Task to complete:
Rewrite all the records below with every instance of "Describe the element" replaced by "Name the element", leaving everything else unchanged.

Records for the task:
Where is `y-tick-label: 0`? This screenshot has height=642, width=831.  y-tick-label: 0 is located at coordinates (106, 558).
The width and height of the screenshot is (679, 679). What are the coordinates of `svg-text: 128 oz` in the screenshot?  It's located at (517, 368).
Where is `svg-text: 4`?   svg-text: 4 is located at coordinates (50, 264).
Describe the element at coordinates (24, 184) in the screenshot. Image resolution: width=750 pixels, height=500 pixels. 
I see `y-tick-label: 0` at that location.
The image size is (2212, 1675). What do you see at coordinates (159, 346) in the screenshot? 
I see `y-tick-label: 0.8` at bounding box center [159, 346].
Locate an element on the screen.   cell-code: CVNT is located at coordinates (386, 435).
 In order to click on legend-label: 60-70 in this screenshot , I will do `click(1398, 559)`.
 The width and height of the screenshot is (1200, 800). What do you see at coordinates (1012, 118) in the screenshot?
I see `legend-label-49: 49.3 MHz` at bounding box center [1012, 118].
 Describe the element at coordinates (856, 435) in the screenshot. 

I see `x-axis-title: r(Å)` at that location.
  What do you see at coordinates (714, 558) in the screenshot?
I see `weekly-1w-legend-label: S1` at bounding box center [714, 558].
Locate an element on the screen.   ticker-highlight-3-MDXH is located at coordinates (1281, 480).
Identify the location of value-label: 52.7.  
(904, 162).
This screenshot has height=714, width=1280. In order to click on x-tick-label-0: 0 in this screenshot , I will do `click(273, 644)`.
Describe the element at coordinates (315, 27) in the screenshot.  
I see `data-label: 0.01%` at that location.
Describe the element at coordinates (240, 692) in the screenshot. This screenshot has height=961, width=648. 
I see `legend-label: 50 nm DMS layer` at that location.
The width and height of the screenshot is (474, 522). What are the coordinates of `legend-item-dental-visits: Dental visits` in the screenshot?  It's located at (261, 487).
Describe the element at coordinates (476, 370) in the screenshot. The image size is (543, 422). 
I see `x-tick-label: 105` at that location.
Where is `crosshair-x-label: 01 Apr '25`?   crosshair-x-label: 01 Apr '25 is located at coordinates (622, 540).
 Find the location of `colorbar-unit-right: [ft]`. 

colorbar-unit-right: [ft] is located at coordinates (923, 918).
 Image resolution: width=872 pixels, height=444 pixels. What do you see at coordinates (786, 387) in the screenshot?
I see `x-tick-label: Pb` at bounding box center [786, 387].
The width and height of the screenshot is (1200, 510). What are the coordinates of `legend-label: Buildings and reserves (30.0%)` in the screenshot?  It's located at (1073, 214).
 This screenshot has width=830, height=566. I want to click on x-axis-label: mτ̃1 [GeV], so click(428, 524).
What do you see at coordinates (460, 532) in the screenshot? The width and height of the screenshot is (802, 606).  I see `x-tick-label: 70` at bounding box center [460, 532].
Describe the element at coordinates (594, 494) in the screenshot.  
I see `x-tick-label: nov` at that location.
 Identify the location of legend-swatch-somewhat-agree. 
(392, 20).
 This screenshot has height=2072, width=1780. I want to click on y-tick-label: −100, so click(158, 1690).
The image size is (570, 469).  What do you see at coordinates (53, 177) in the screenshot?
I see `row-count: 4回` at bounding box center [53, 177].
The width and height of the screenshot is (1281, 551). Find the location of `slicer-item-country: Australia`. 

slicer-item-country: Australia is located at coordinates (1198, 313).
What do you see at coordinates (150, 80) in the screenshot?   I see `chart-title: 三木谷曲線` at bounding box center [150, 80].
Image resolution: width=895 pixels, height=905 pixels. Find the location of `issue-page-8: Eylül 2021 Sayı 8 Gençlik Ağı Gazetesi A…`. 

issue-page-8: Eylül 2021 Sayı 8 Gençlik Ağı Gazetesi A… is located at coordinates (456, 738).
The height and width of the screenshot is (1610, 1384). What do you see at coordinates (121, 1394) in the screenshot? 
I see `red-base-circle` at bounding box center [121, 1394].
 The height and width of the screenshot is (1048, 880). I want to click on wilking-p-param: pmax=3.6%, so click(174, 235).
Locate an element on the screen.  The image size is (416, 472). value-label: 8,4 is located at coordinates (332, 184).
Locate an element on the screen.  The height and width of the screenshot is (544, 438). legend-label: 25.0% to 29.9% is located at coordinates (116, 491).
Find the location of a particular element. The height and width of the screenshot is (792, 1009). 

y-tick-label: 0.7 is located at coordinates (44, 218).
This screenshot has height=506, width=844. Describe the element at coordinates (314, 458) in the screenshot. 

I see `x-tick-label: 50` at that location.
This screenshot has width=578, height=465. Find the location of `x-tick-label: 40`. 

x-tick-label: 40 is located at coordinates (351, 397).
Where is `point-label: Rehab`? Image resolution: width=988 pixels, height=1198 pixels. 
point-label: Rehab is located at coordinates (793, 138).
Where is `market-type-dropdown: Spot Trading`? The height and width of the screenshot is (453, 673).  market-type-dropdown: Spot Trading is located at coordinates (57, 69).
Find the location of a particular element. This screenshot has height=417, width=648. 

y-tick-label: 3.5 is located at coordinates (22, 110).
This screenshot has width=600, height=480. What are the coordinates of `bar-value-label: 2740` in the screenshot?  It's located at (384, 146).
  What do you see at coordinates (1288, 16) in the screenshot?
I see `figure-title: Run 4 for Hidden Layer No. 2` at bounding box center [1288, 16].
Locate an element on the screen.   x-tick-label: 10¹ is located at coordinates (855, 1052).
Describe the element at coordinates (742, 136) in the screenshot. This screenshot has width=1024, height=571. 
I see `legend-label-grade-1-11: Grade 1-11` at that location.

Answer to this problem:
Where is `y-tick-label: 0`? This screenshot has height=642, width=831.  y-tick-label: 0 is located at coordinates (106, 558).
The width and height of the screenshot is (679, 679). What are the coordinates of `svg-text: 128 oz` in the screenshot?  It's located at (517, 368).
Where is `svg-text: 4`?   svg-text: 4 is located at coordinates (50, 264).
Name the element at coordinates (24, 184) in the screenshot. Image resolution: width=750 pixels, height=500 pixels. 
I see `y-tick-label: 0` at that location.
The image size is (2212, 1675). What do you see at coordinates (159, 346) in the screenshot? 
I see `y-tick-label: 0.8` at bounding box center [159, 346].
Locate an element on the screen.   cell-code: CVNT is located at coordinates (386, 435).
 In order to click on legend-label: 60-70 in this screenshot , I will do `click(1398, 559)`.
 The width and height of the screenshot is (1200, 800). What do you see at coordinates (1012, 118) in the screenshot?
I see `legend-label-49: 49.3 MHz` at bounding box center [1012, 118].
 Name the element at coordinates (856, 435) in the screenshot. 

I see `x-axis-title: r(Å)` at that location.
  What do you see at coordinates (714, 558) in the screenshot?
I see `weekly-1w-legend-label: S1` at bounding box center [714, 558].
Locate an element on the screen.   ticker-highlight-3-MDXH is located at coordinates (1281, 480).
Identify the location of value-label: 52.7.  
(904, 162).
This screenshot has height=714, width=1280. In order to click on x-tick-label-0: 0 in this screenshot , I will do `click(273, 644)`.
Name the element at coordinates (315, 27) in the screenshot.  
I see `data-label: 0.01%` at that location.
Name the element at coordinates (240, 692) in the screenshot. This screenshot has height=961, width=648. 
I see `legend-label: 50 nm DMS layer` at that location.
The width and height of the screenshot is (474, 522). What are the coordinates of `legend-item-dental-visits: Dental visits` in the screenshot?  It's located at (261, 487).
Name the element at coordinates (476, 370) in the screenshot. The image size is (543, 422). 
I see `x-tick-label: 105` at that location.
Where is `crosshair-x-label: 01 Apr '25`?   crosshair-x-label: 01 Apr '25 is located at coordinates (622, 540).
 Find the location of `colorbar-unit-right: [ft]`. 

colorbar-unit-right: [ft] is located at coordinates (923, 918).
 Image resolution: width=872 pixels, height=444 pixels. What do you see at coordinates (786, 387) in the screenshot?
I see `x-tick-label: Pb` at bounding box center [786, 387].
The width and height of the screenshot is (1200, 510). What are the coordinates of `legend-label: Buildings and reserves (30.0%)` in the screenshot?  It's located at (1073, 214).
 This screenshot has width=830, height=566. I want to click on x-axis-label: mτ̃1 [GeV], so click(428, 524).
What do you see at coordinates (460, 532) in the screenshot? The width and height of the screenshot is (802, 606).  I see `x-tick-label: 70` at bounding box center [460, 532].
Name the element at coordinates (594, 494) in the screenshot.  
I see `x-tick-label: nov` at that location.
 Identify the location of legend-swatch-somewhat-agree. 
(392, 20).
 This screenshot has height=2072, width=1780. I want to click on y-tick-label: −100, so click(158, 1690).
The image size is (570, 469).  What do you see at coordinates (53, 177) in the screenshot?
I see `row-count: 4回` at bounding box center [53, 177].
The width and height of the screenshot is (1281, 551). Find the location of `slicer-item-country: Australia`. 

slicer-item-country: Australia is located at coordinates (1198, 313).
What do you see at coordinates (150, 80) in the screenshot?   I see `chart-title: 三木谷曲線` at bounding box center [150, 80].
Image resolution: width=895 pixels, height=905 pixels. Find the location of `issue-page-8: Eylül 2021 Sayı 8 Gençlik Ağı Gazetesi A…`. 

issue-page-8: Eylül 2021 Sayı 8 Gençlik Ağı Gazetesi A… is located at coordinates (456, 738).
The height and width of the screenshot is (1610, 1384). What do you see at coordinates (121, 1394) in the screenshot? 
I see `red-base-circle` at bounding box center [121, 1394].
 The height and width of the screenshot is (1048, 880). I want to click on wilking-p-param: pmax=3.6%, so click(174, 235).
Locate an element on the screen.  The image size is (416, 472). value-label: 8,4 is located at coordinates (332, 184).
Locate an element on the screen.  The height and width of the screenshot is (544, 438). legend-label: 25.0% to 29.9% is located at coordinates (116, 491).
Find the location of a particular element. The height and width of the screenshot is (792, 1009). 

y-tick-label: 0.7 is located at coordinates (44, 218).
This screenshot has height=506, width=844. Name the element at coordinates (314, 458) in the screenshot. 

I see `x-tick-label: 50` at that location.
This screenshot has width=578, height=465. Find the location of `x-tick-label: 40`. 

x-tick-label: 40 is located at coordinates (351, 397).
Where is `point-label: Rehab`? Image resolution: width=988 pixels, height=1198 pixels. 
point-label: Rehab is located at coordinates (793, 138).
Where is `market-type-dropdown: Spot Trading`? The height and width of the screenshot is (453, 673).  market-type-dropdown: Spot Trading is located at coordinates (57, 69).
Find the location of a particular element. This screenshot has height=417, width=648. 

y-tick-label: 3.5 is located at coordinates (22, 110).
This screenshot has width=600, height=480. What are the coordinates of `bar-value-label: 2740` in the screenshot?  It's located at (384, 146).
  What do you see at coordinates (1288, 16) in the screenshot?
I see `figure-title: Run 4 for Hidden Layer No. 2` at bounding box center [1288, 16].
Locate an element on the screen.   x-tick-label: 10¹ is located at coordinates (855, 1052).
Name the element at coordinates (742, 136) in the screenshot. This screenshot has width=1024, height=571. 
I see `legend-label-grade-1-11: Grade 1-11` at that location.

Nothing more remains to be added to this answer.